▸ **What you will do**
Once the images are removed, repeat all of the entries exactly.

(Saved entries)
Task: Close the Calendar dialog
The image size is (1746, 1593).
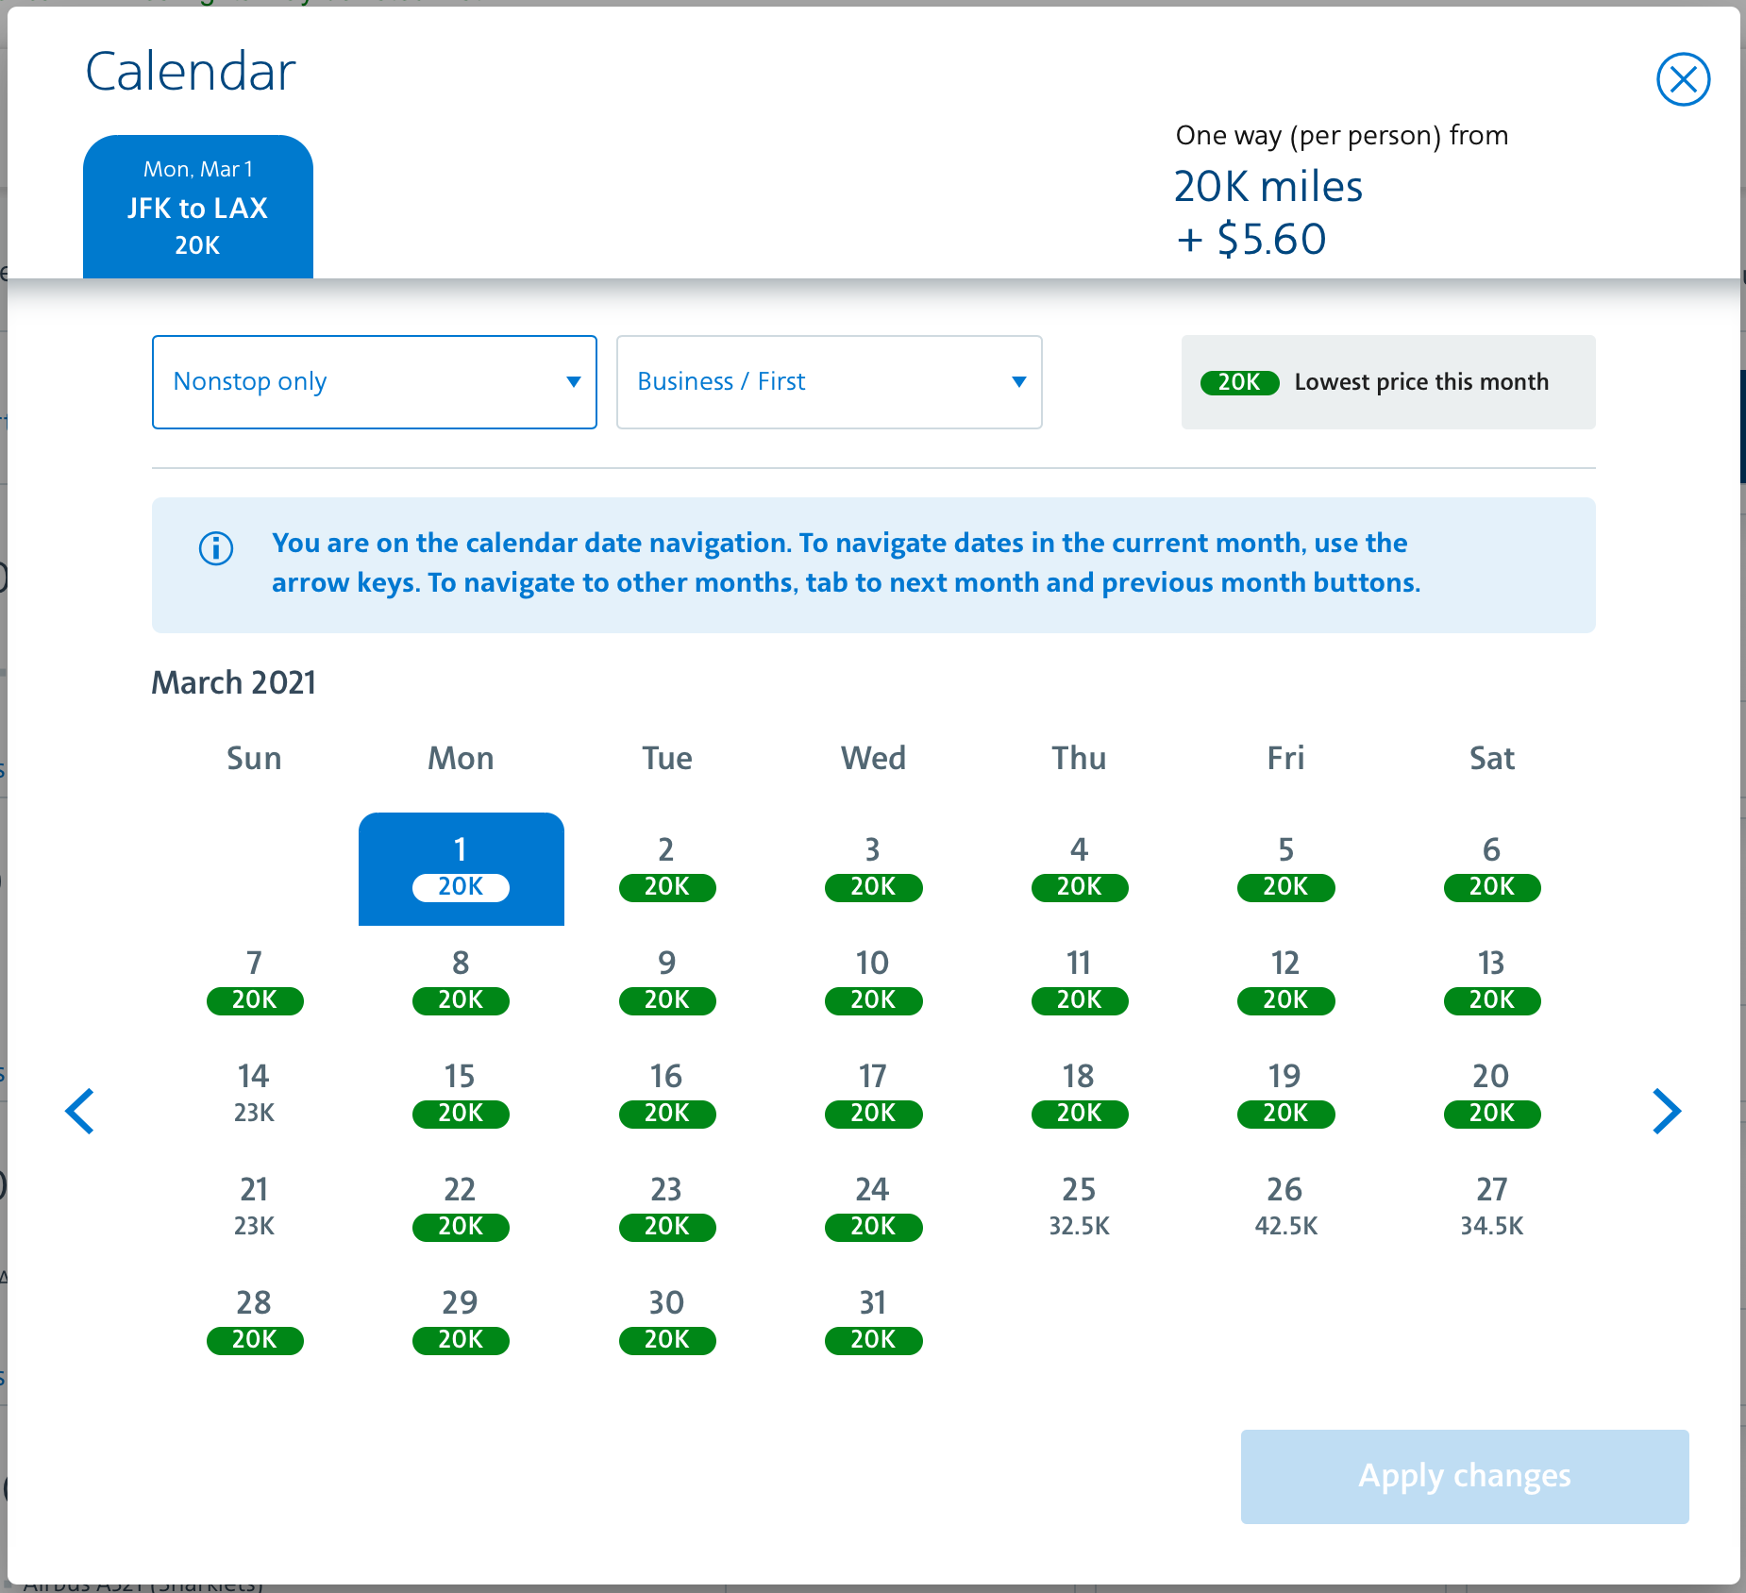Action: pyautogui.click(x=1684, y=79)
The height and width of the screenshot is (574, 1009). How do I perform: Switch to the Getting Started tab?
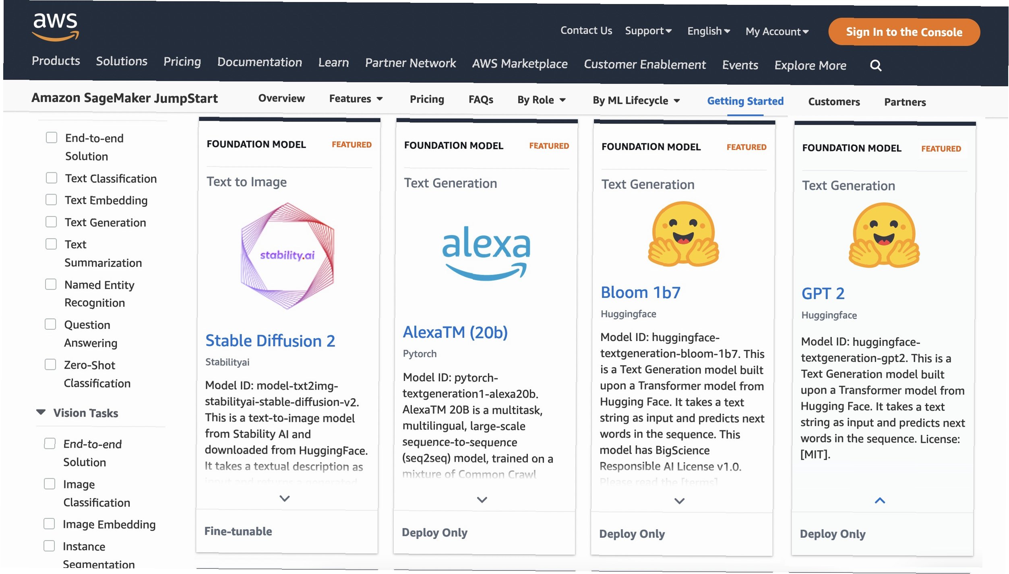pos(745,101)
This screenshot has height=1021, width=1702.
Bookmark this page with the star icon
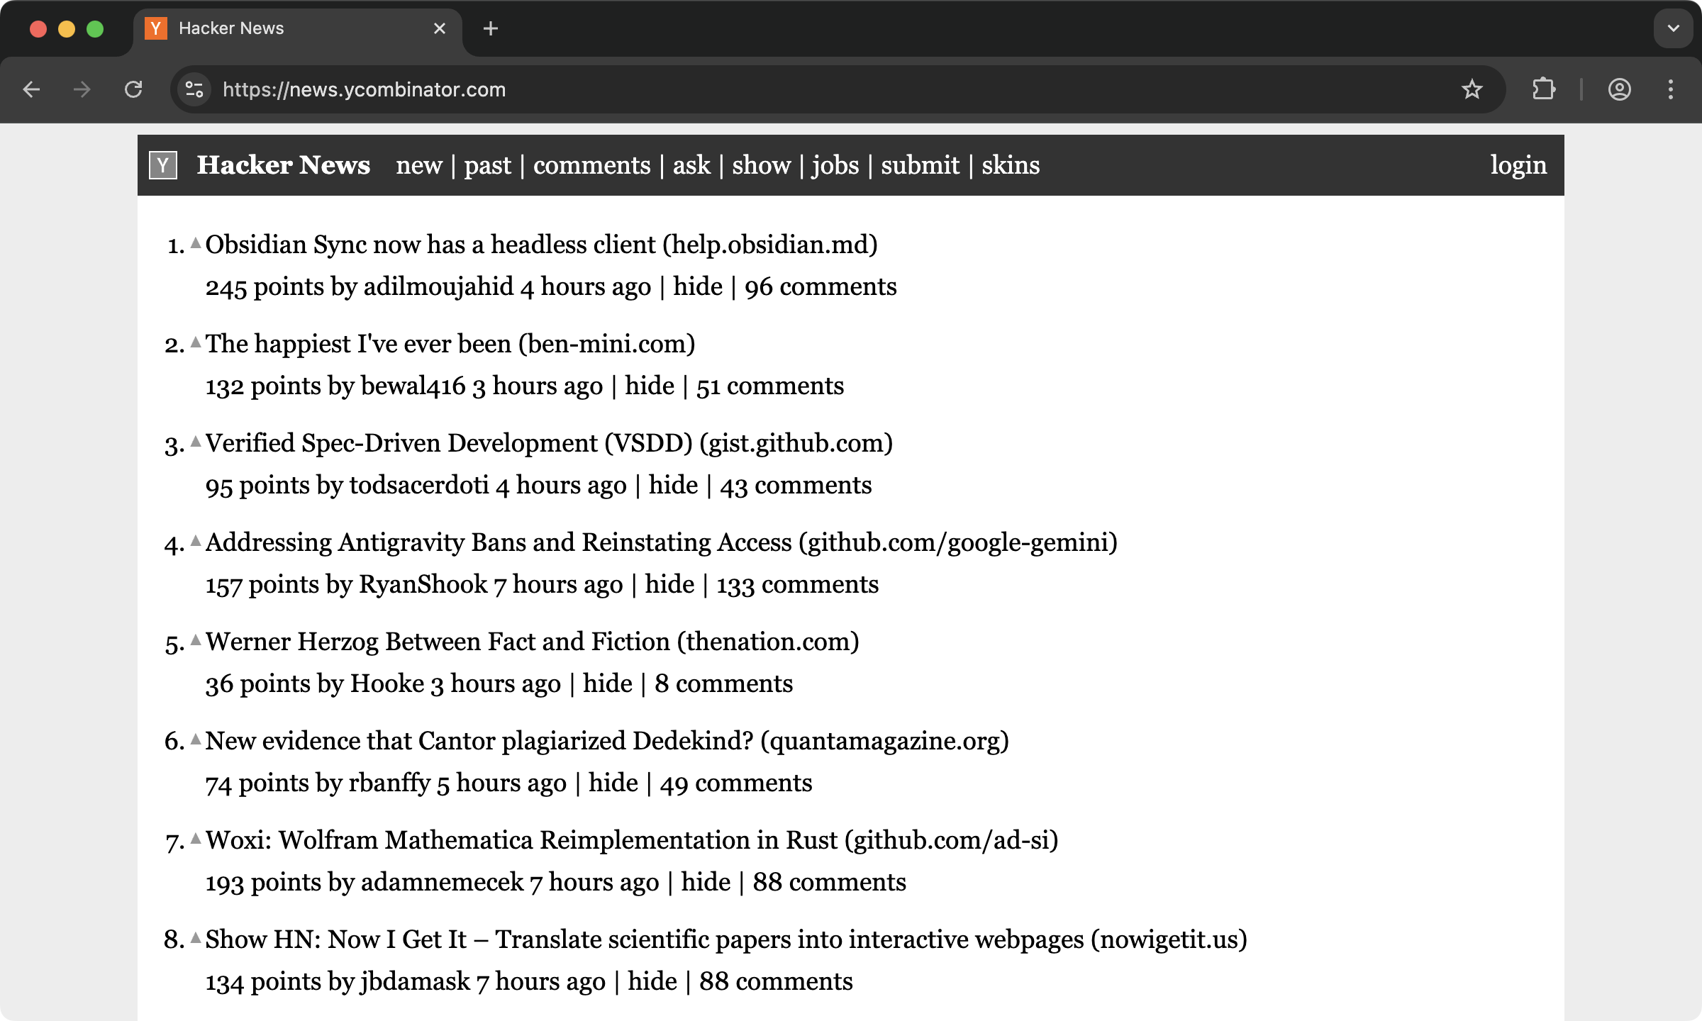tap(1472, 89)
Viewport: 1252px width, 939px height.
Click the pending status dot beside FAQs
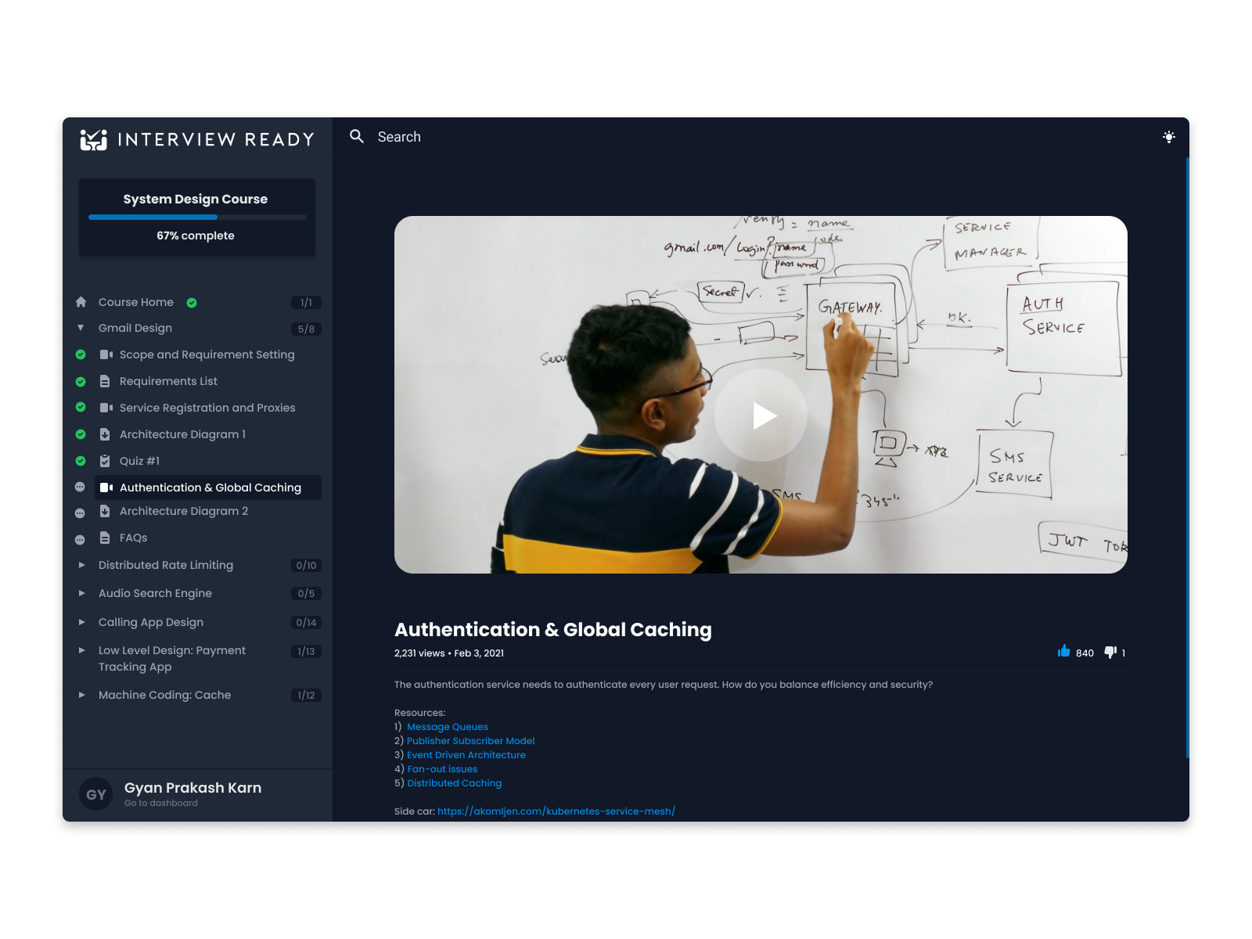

▸ **Solution to this problem**
Task: Close the Calendar dialog
The image size is (1746, 1593).
Action: pyautogui.click(x=1684, y=79)
The height and width of the screenshot is (574, 1009). How do I perform: Switch to the Getting Started tab?
pos(745,101)
This screenshot has height=1021, width=1702.
Bookmark this page with the star icon
tap(1472, 89)
Viewport: 1252px width, 939px height.
Click the pending status dot beside FAQs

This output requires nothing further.